Other community partners include: Global Generation, City Learning Centre, Somers Town Community Association, The British Museum, British Library, Age UK Camden, Foundling Museum, Metropolitan Police, Camden Fairtrade Network, Camden Mela and Somerstown Festival, Anne Frank Trust and ARUP, Young Enterprise, Sainsburys and The British Council.
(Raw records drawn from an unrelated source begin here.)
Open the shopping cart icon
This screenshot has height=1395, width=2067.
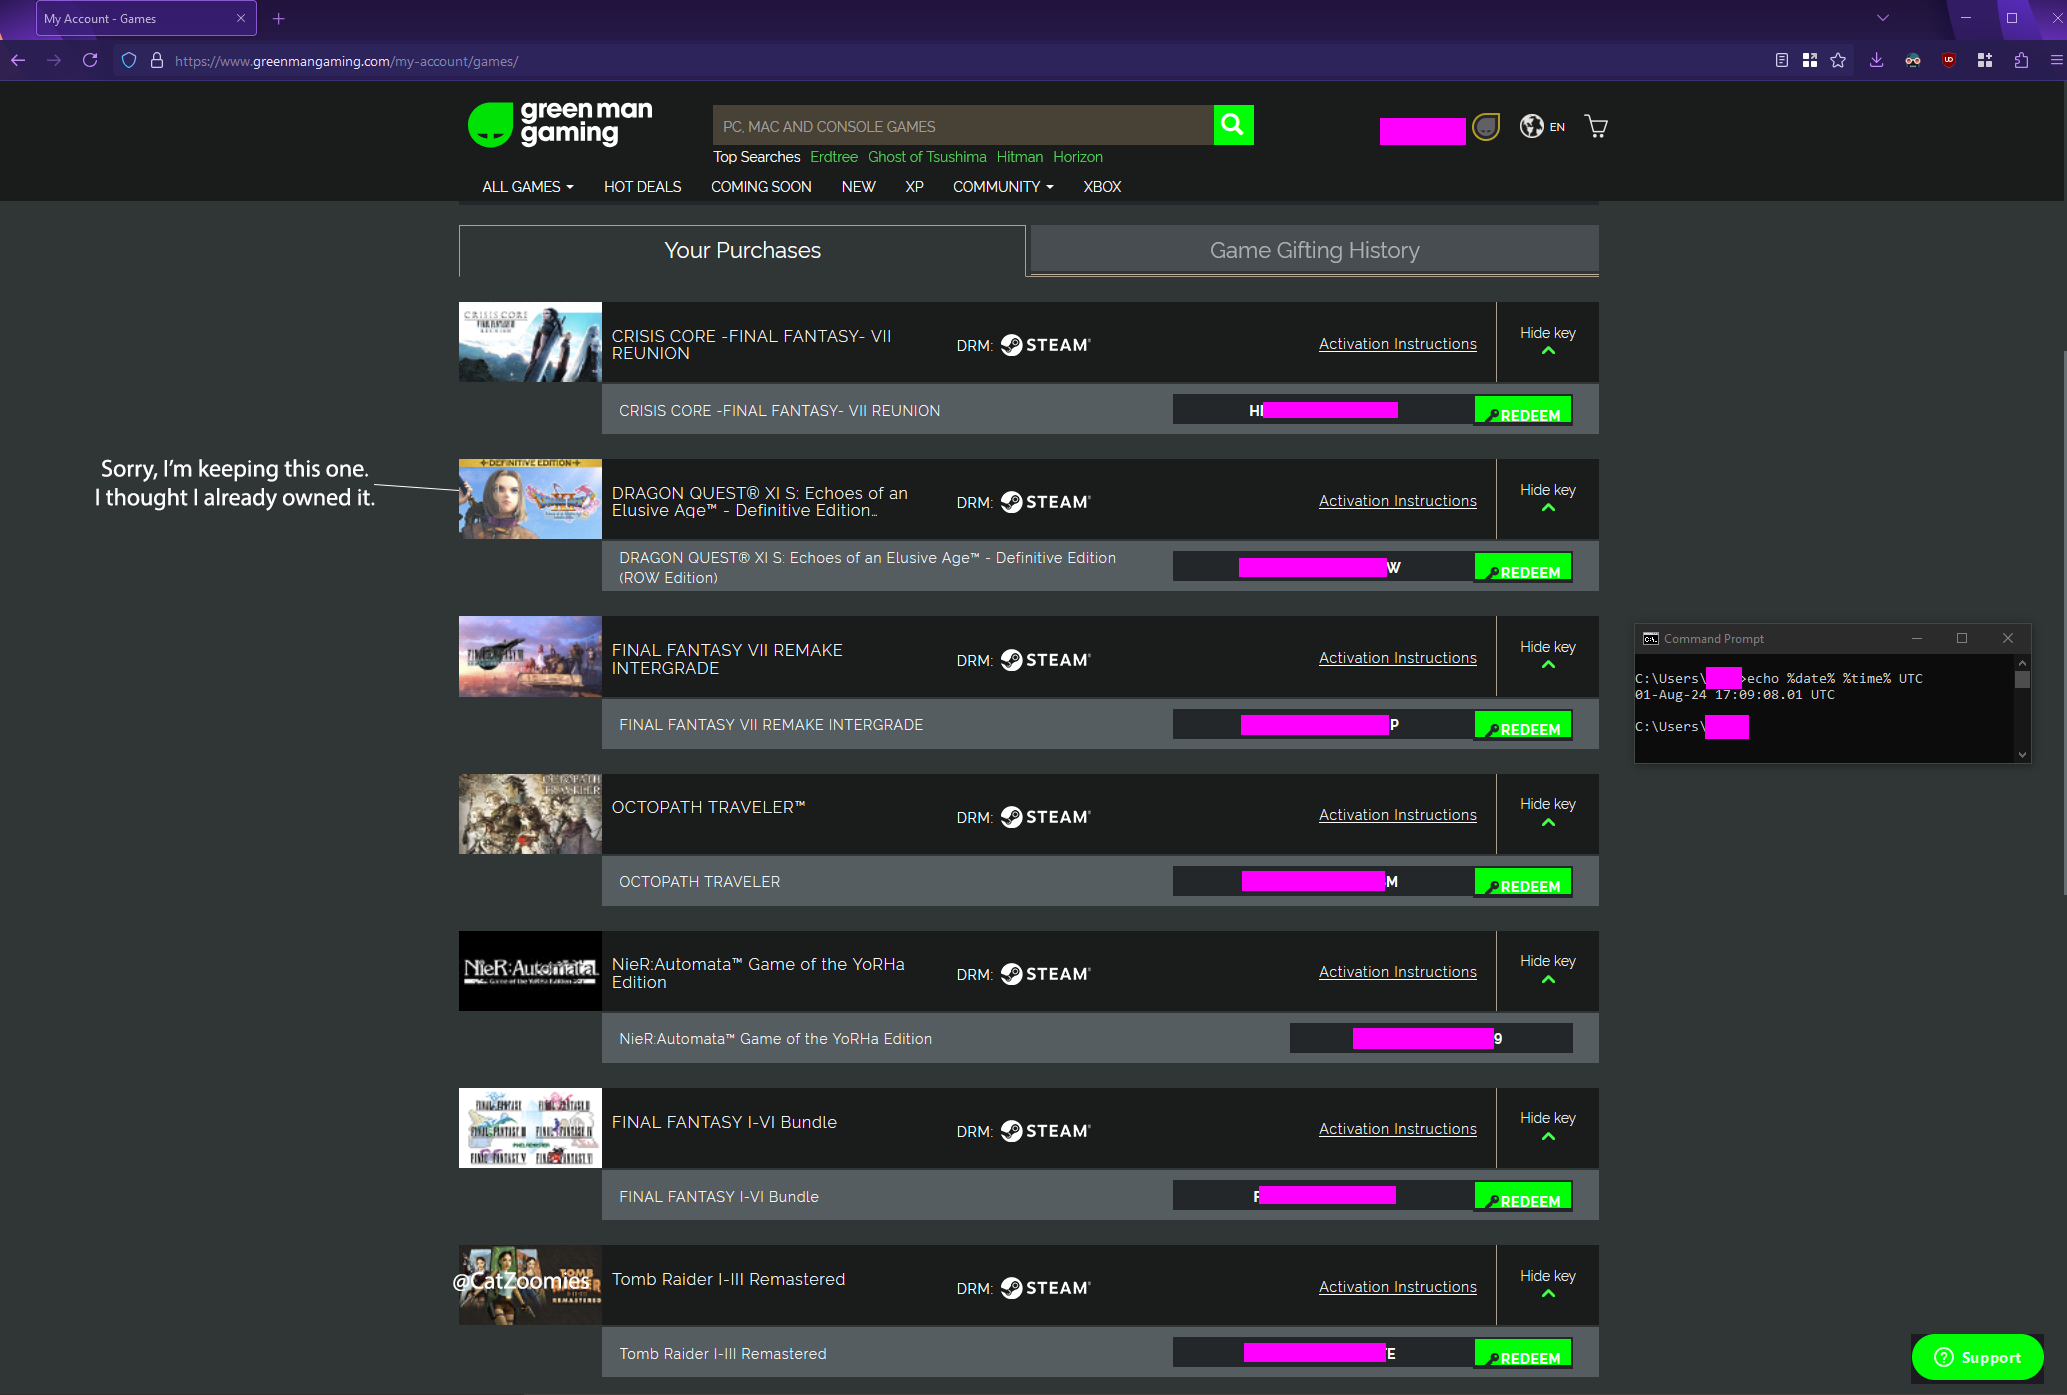[1596, 126]
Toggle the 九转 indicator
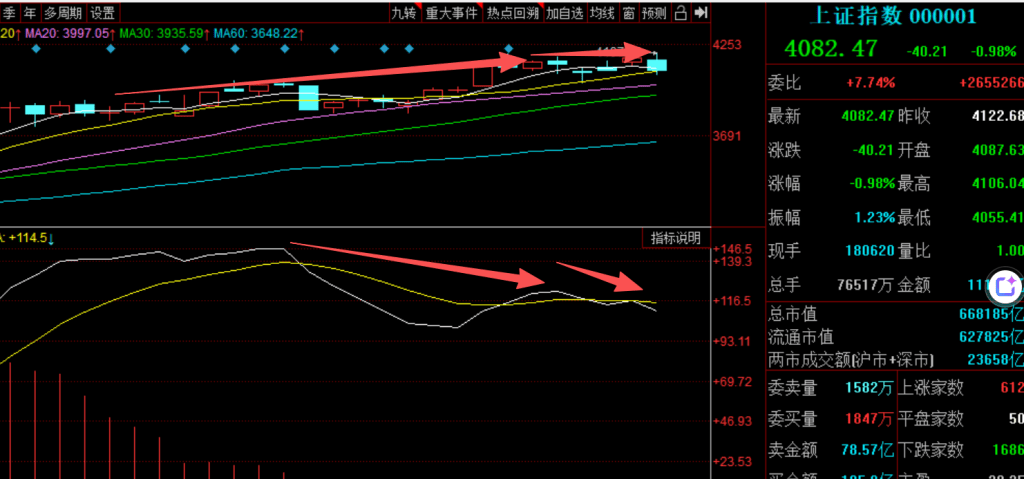This screenshot has height=479, width=1024. pos(404,13)
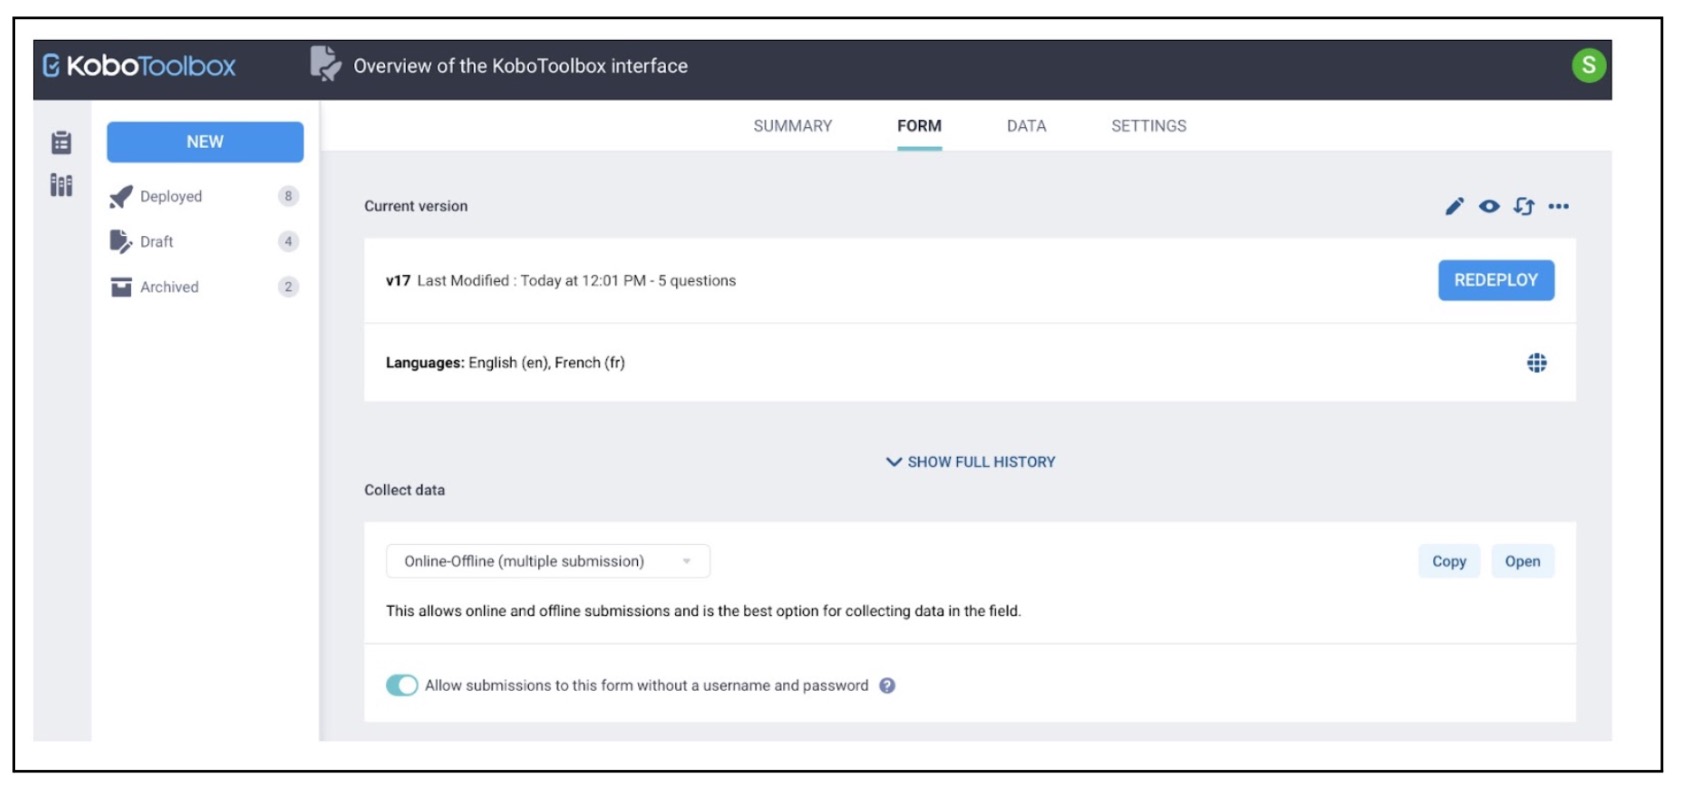Screen dimensions: 1686x792
Task: Preview the form with eye icon
Action: click(1489, 206)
In addition, the school works closely with their primary school partners. Activities and events include masterclasses, taster sessions and educational workshops, and allow for pupils to work with teachers and students from the school.

The school achieved the 2012–2015 Full International Schools Award (ISA), in recognition of their international partnerships with Bububu Secondary School, Zanzibar, Tanzania, UNRWA School, Abu Dis, Palestine and Jongintaba Junior Secondary School, South Africa.

==Headteachers==

- 1952–1957 – T G Jones BA
- 1958–1968(?) – Authur G Bastin, CBE MA BSc
- 1968–1975 – Mr Edmonson MA Cantab
- 1975–1977(?) – Graham Stewart (actual period of stay was longer)
- 1977(?)–1982(?) – Not known
- 1982(?)–1988(?) – Pamela Turner
- 1988(?)-1990(?) – Richard Green
- 1990(?)–2001 – Huw Salisbury OBE
- 2001–2016 – Rosemary Leeke
- 2016– present – Gary Moore

==Notable former teachers==
- Harry Greenway (former MP), was a Head of Telford House in the 1960s and Deputy Headmaster.
- Stanley Warren, a former Japanese prisoner of war, noted for painting the Changi Murals in the chapel of Changi Prison during captivity, was an art teacher in the 1950s and 1960s, and Deputy Head of Brunel House from 1963 to 1965.

==Notable former pupils==
- Chris Farlowe, singer
- Clive Carter, actor
- Terry Sue-Patt, actor
- Tommy Lowne, boxer, 1948 Olympic team
- Nasim Ali, former mayor of Camden
- Gifton Noel-Williams, former professional footballer
- Richard Everitt, a white boy stabbed to death by a Bengali gang in 1994

==Publications==
The school issues an 8-page magazine each term, Regent Reporter.